In The Name of Allah Most Gracious, Most Merciful.
I became muslim in 1990 at the age of 27. I was born to a Lutheran Christian family in the American Mid-West, which was not terribly religious. However, I was sent to religion classes on Sunday mornings when I was old enough to enter grade school. I recall being very enthusiastic upon receiving my own Bible, and looking forward to gaining knowledge through religion. However, I was not satisfied with either the words of my King James Bible or the instruction given the teachers at my “sunday school.” The idea of Jesus Christ as God, Son of God, or part of the Holy Trinity seemed a ridiculous idea to me, especially on those occasions when I was allowed to be seated with the adults during Church services. The singing of songs and the statue of a dying god hanging on the wall; it all seemed a pathetic farce to me.
Furthermore, I found that questions and doubts about the religion were readily dismissed without any reason: one was simply expected to believe what one was told and not to question or ask for reasons for the “facts” one was told. I also encountered parents trying to tell their children about Christianity and telling us to “let Jesus into our hearts.” To me, the content of this metaphor amounted to a request to succumb to simple brainwashing. Sunday classes amounted to the reciting of stories about the life of Jesus, some of which, like the story of Jesus’ encounter with the money changers in front of the synagogue, I liked very much, but most of which I found irrelevant. After a year of two of this unsatisfying indoctrination, I refused to go to Church any longer. I became progressively more agnostic. I had a friend who was the son of a Methodist Christian minister, and though I had small conversations with the boy’s father when invited to dine with the family, nothing in my feelings about Christianity changed.
As I became increasingly educated in science, I decided that I wished to become a scientist. The more I learned about science and the history of encounters between the Church and pursuers of truth such as Galileo, the more antagonistic became my relationship with Christianity. The theological conflict Christianity has engendered between reason and Christian faith drove me further and further away from Christianity throughout my period as a high school student and closer to materialist agnosticism.

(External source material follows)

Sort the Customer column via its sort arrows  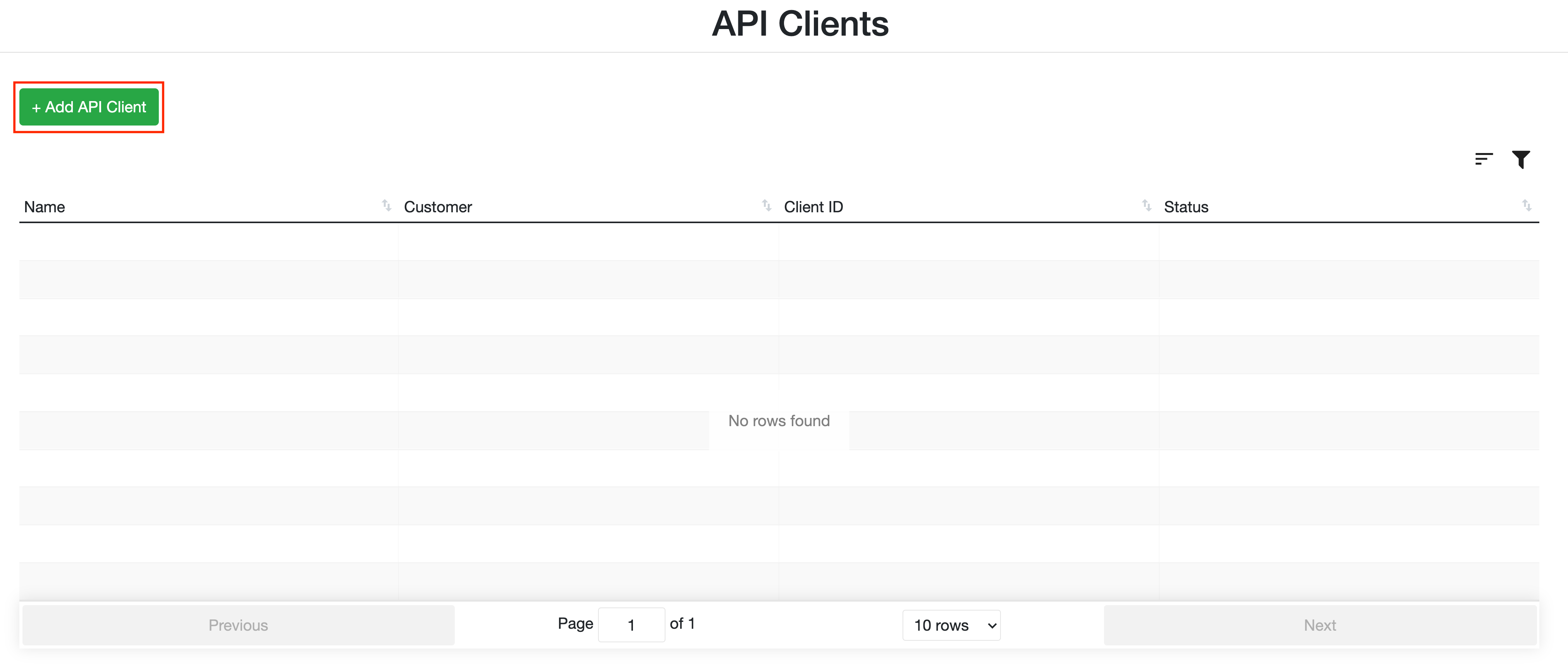(766, 206)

In college, I began to meet Muslims and became interested in the culture of the Middle East. I became very interested in Islamic art, which piqued my interest in Islam itself. However, being a triple major in difficult academic subjects, I felt I had little extra time to study religion. Upon entering graduate school I bought a translation of the Qur’an and began reading it on the bus to and from my office. I found it very interesting, but was distracted by its detailed rules regarding legal and other practical matters, and furthermore had no one to ask about things made unclear in translation. Then I began dating a Catholic Christian girl about whom I became very serious. However, I refused to accept the Christian view of Christ no matter how many ways I considered it and despite the strength of faith, honesty, and morality my friend exhibited. Eventually, we parted ways, but the girl’s conservatism and strength of morality left a strong impression on me. I reconsidered the virtues of faith in God, untainted by the idea of associating of others with Him.

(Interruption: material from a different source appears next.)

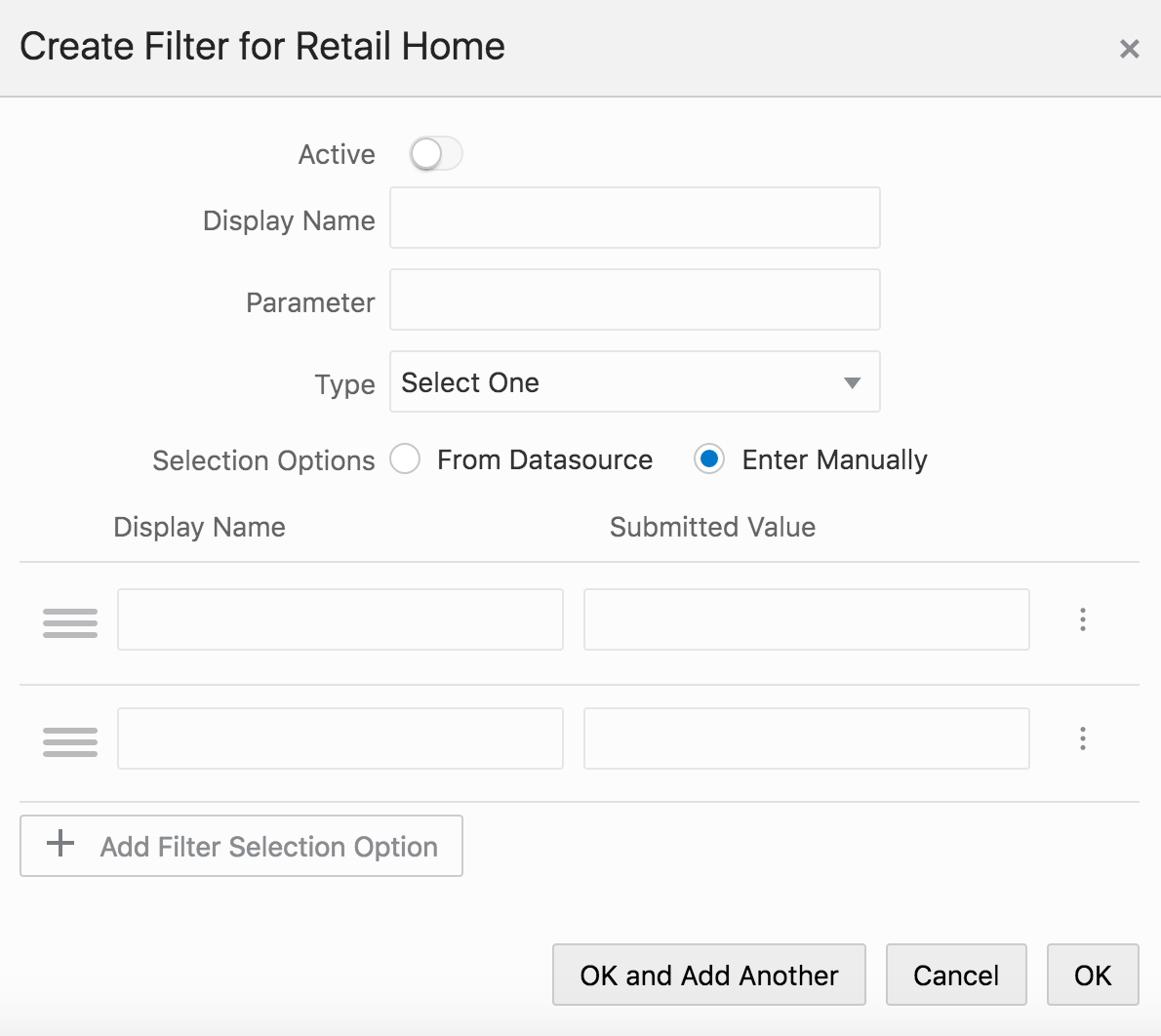The width and height of the screenshot is (1161, 1036).
Task: Open the second row's actions kebab menu
Action: (x=1083, y=738)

Soon thereafter I had a chance to meet new Muslim friends and to read the Qur’an again, now with these friends available to answer my questions about it. This time it really sunk in, and I couldn’t read enough; until now, I make time to read the Qur’an every day. The Qur’an in some way addressed every single one of the doubts I’d ever had about religion. Before this time, my opinion about religion had become that it was a essentially a construction formed from old myths for the purposes of advocating a particular view of morality, that it was used to benefit those in power in society. I believed that most religious people, however well intentioned, actually used religion as an excuse for their own failures and weaknesses and as a way of avoiding difficult questions about their own mortality and place in the physical universe. In short, I saw religion as a means of rationalizing that which human beings find difficult to face. I believed that this is what drew people to religion — faith was the quid pro quo for escaping moral accountability and personal insignificance. The Qur’an faced my supposition that religion is just mythologizing and storytelling and denied it directly; it made me face anew my reasons for abandoning religion. The Arabic Qur’an as an unaltered record of God’s words removes the possibility of Islamic religion being simply stories passed down from generation to generation or century to century progressively altered in content and language, and the strict personal moral accountability it required left no room for rationalizing immoral conduct: Islam was no escape mechanism for the irrational or the morally weak.

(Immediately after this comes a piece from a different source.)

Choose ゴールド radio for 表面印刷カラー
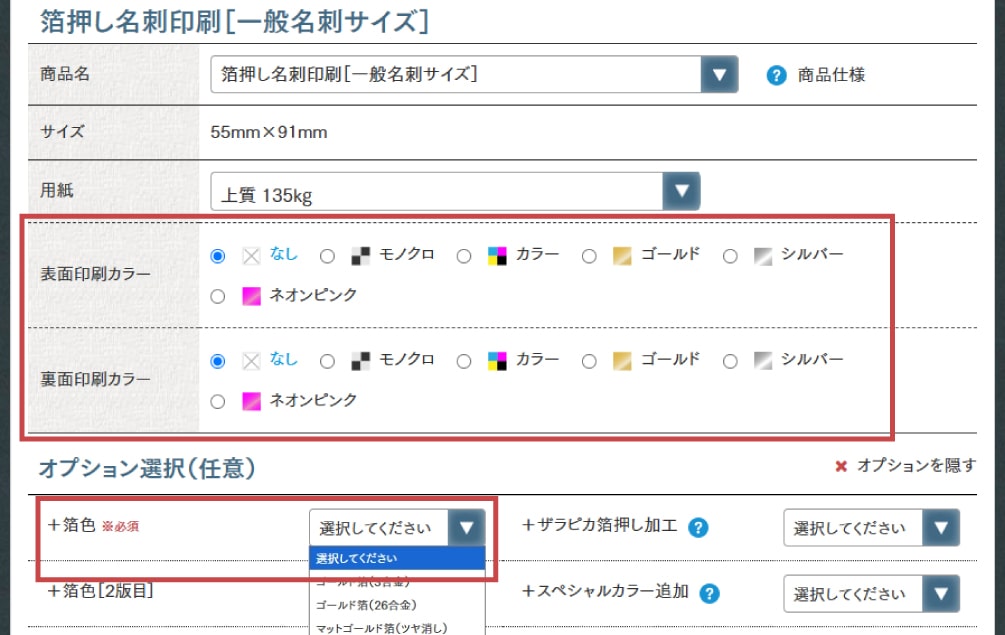 point(589,256)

The Qur’an asked me to contemplate God’s creation and ask myself honestly “Is not this a great achievement?” I began to take seriously the idea that the universe might in fact be created. If this amazing universe were created, would not God be Great, as muslims say? In a religion which makes no room for hypocrisy and makes each human being fully accountable down to the smallest unit of good deeds and the smallest unit of bad deeds, true justice is possible. Indeed only in such a moral scheme is true justice possible. At the same time, Islam explicitly rejected all the clear errors of religion against which I had good arguments, such as deifying a man and/or associating others with the God. And it went further: it provided its own arguments against the errors of other religions and against uncalled-for doubt. I had been shown the straight path of God and had no excuse: I was obligated as an honest and rational human being to become a Muslim.